In ihren Ausstellungen erweitert Zweifel das Spiel mit visuellen Echos um eine räumliche Komponente. Ihre meist installativen Hängungen stellen den Zwischenraum der Bilder in den Vordergrund und damit die Möglichkeit, über ein Nebeneinander neue Deutungen und Bedeutungen zu erzeugen.

So kombinierte die Künstlerin 2006 im Kunstmuseum Luzern ihr »Familienporträt« mit fünf weiteren Bildern, die ebenfalls unter anderem Werbefotografien zur Vorlage haben. Direkt neben dem »Familienporträt« war eine großformatige Leinwand platziert, für die Zweifel eine Horrorfilmszene als Vorlage diente.

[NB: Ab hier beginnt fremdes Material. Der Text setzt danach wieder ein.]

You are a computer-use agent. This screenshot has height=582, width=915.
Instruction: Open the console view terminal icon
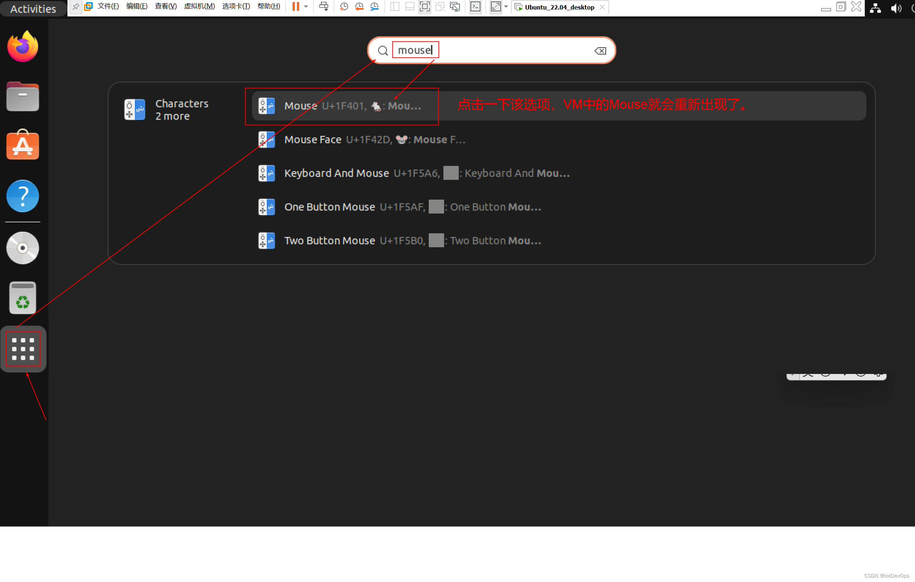(x=475, y=6)
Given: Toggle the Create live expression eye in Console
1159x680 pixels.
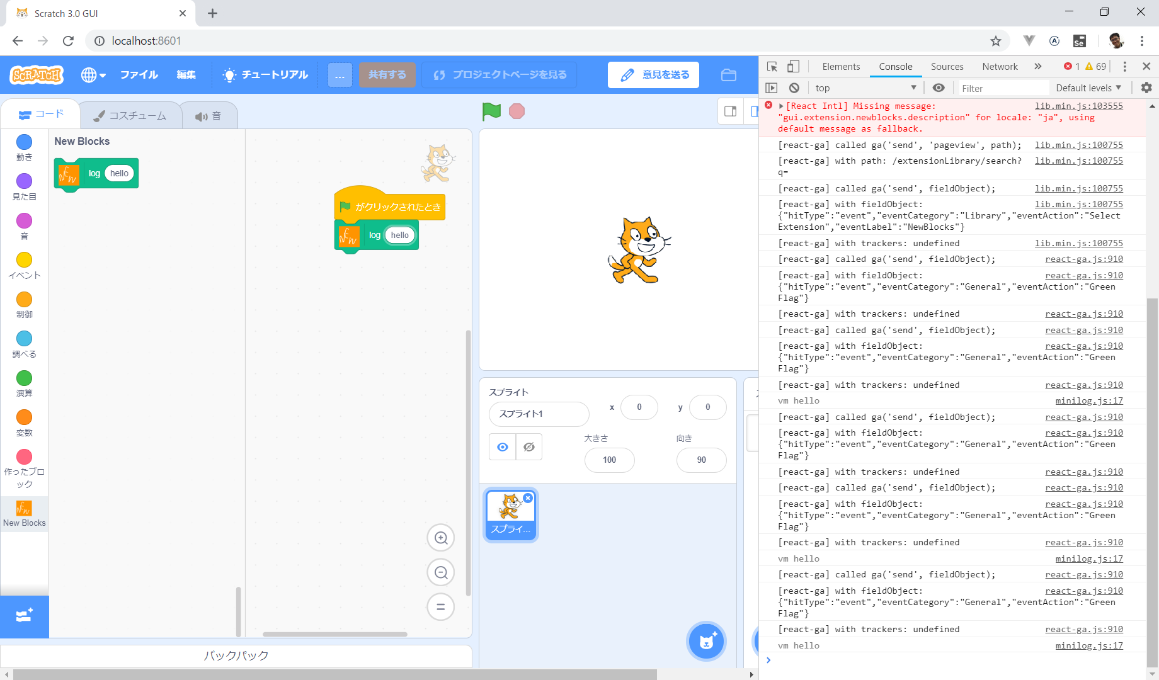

Die malerische Adaption der Protagonistin aus einer Schlüsselszene von The Ring, 2002 blendete eine phantastische Szenerie des Grauens in die idyllisch-skurrile Bilderkette der übrigen Werke ein. Damit fungierte das Gemälde wie eine Fehlstelle im Ganzen und intensivierte zugleich die Groteske der anderen Bilder.

Für ihre Serie Air du Temps, 2012 wiederholt Zweifel die verschlungenen Ornamente der Carrés der klassischen Seidentücher von Hermès. Eine Abweichung vom aufgenommenen Trägermaterial wird über die Farbgebung geschaffen: An die Stelle der leuchtenden Farbenvielfalt der Carrés setzt die Künstlerin eine Schwarzweißwiedergabe, was den Retrocharakter der farbigen Stoffe unterstreicht, statt ihn zu unterbinden. Zugleich arbeitet Zweifel in diese Zeichnungen Aussparungen ein: Die wiederholten Muster lösen sich stellenweise in ein Nichts auf – wie bei einer überbelichteten Fotografie oder auch einem ausgeblichenen Stoff. Eine Zeichnung, die ihr eigenes Verschwinden ins Spiel bringt, spielt mit Vergänglichkeiten des Mediums und erzeugt eine Art tiefergelegten Spannungsmoment.